Linq to entities Left Join

Mark picture Mark · Oct 1, 2009 · Viewed 11.2k times · Source

I want to achieve the following in Linq to Entities:

Get all Enquires that have no Application or the Application has a status != 4 (Completed)

select e.*
from Enquiry enq
left outer join Application app
 on enq.enquiryid = app.enquiryid
where app.Status <> 4 or app.enquiryid is null

Has anyone done this before without using DefaultIfEmpty(), which is not supported by Linq to Entities?

I'm trying to add a filter to an IQueryable query like this:

IQueryable<Enquiry> query = Context.EnquirySet; 

query = (from e in query 
         where e.Applications.DefaultIfEmpty()
                             .Where(app=>app.Status != 4).Count() >= 1 
         select e);

Thanks Mark

Answer

Mark Duff picture Mark Duff · Aug 1, 2012

In EF 4.0+, LEFT JOIN syntax is a little different and presents a crazy quirk:

var query = from c1 in db.Category 
        join c2 in db.Category on c1.CategoryID equals c2.ParentCategoryID  
        into ChildCategory 
        from cc in ChildCategory.DefaultIfEmpty() 
        select new CategoryObject  
        { 
            CategoryID = c1.CategoryID,  
            ChildName = cc.CategoryName 
        } 

If you capture the execution of this query in SQL Server Profiler, you will see that it does indeed perform a LEFT OUTER JOIN. HOWEVER, if you have multiple LEFT JOIN ("Group Join") clauses in your Linq-to-Entity query, I have found that the self-join clause MAY actually execute as in INNER JOIN - EVEN IF THE ABOVE SYNTAX IS USED!
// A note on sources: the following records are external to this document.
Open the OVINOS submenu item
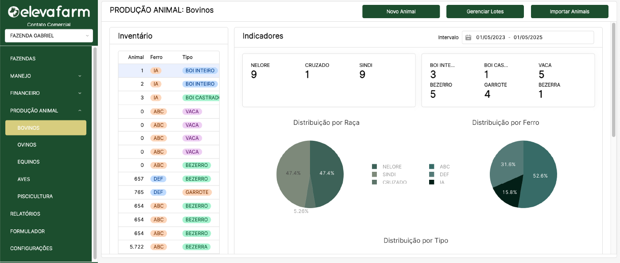Screen dimensions: 620x263 click(27, 145)
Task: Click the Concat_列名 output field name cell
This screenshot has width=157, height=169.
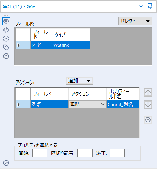Action: click(x=122, y=104)
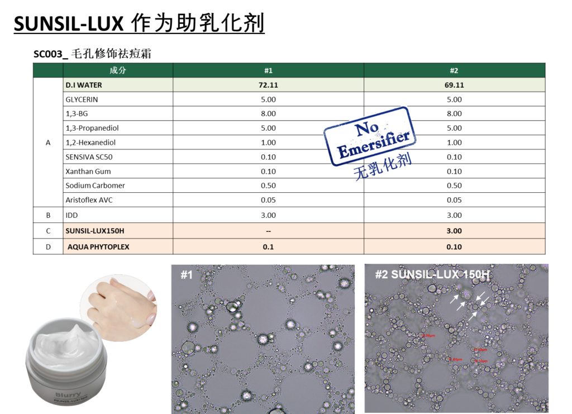
Task: Open the #1 microscope image
Action: coord(263,339)

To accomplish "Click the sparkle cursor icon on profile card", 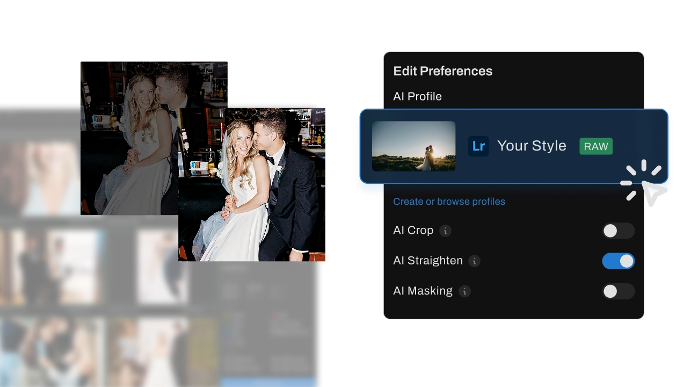I will pos(645,185).
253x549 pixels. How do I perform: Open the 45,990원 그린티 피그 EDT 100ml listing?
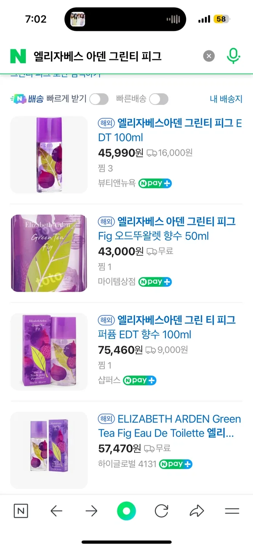point(170,130)
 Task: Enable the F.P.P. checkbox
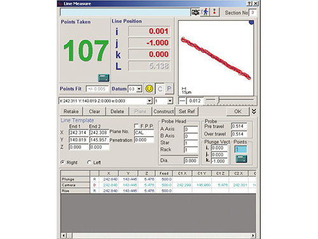(136, 126)
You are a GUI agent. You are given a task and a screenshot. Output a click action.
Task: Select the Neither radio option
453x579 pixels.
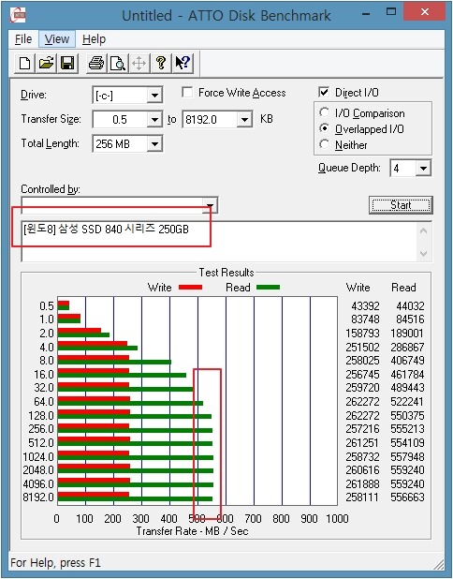click(x=324, y=144)
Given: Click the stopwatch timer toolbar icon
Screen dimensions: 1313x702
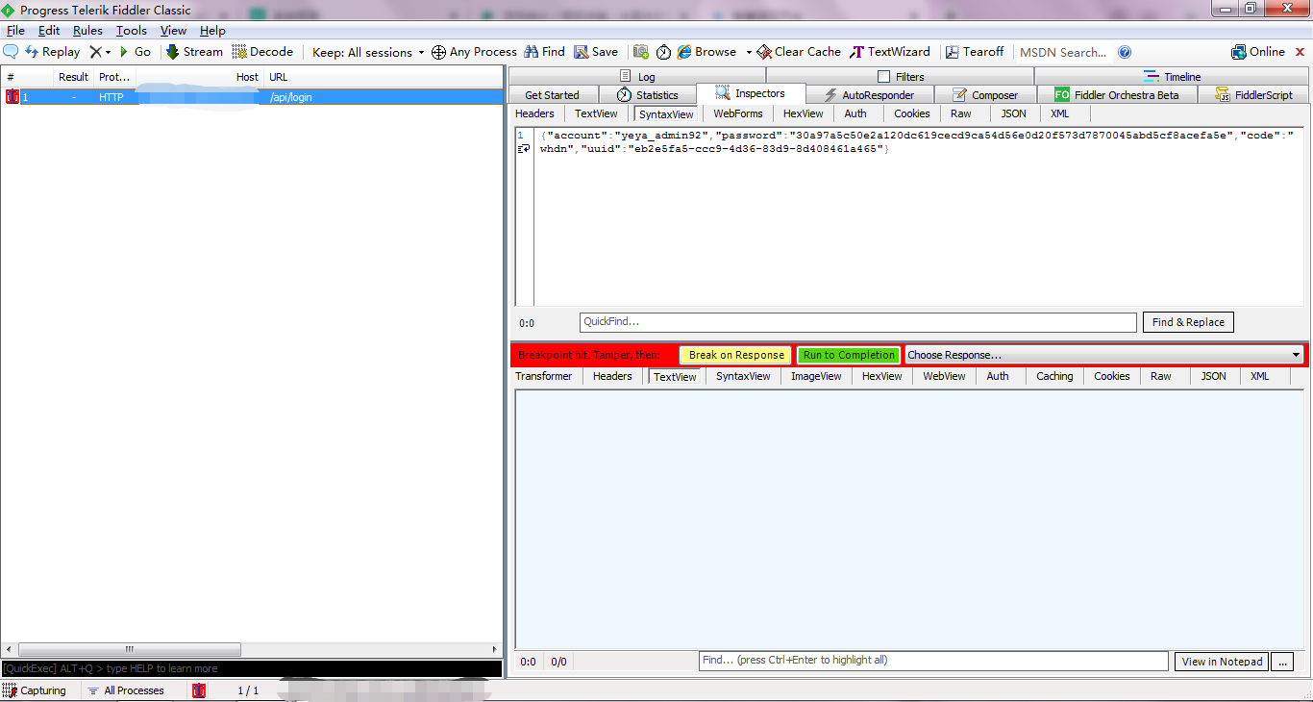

The resolution to that? As crazy and, according to MS, wrong as it sounds, I resolved this by changing the order of the join clauses. If the self-referencing LEFT JOIN clause was the 1st Linq Group Join, SQL Profiler reported an INNER JOIN. If the self-referencing LEFT JOIN clause was the LAST Linq Group Join, SQL Profiler reported an LEFT JOIN.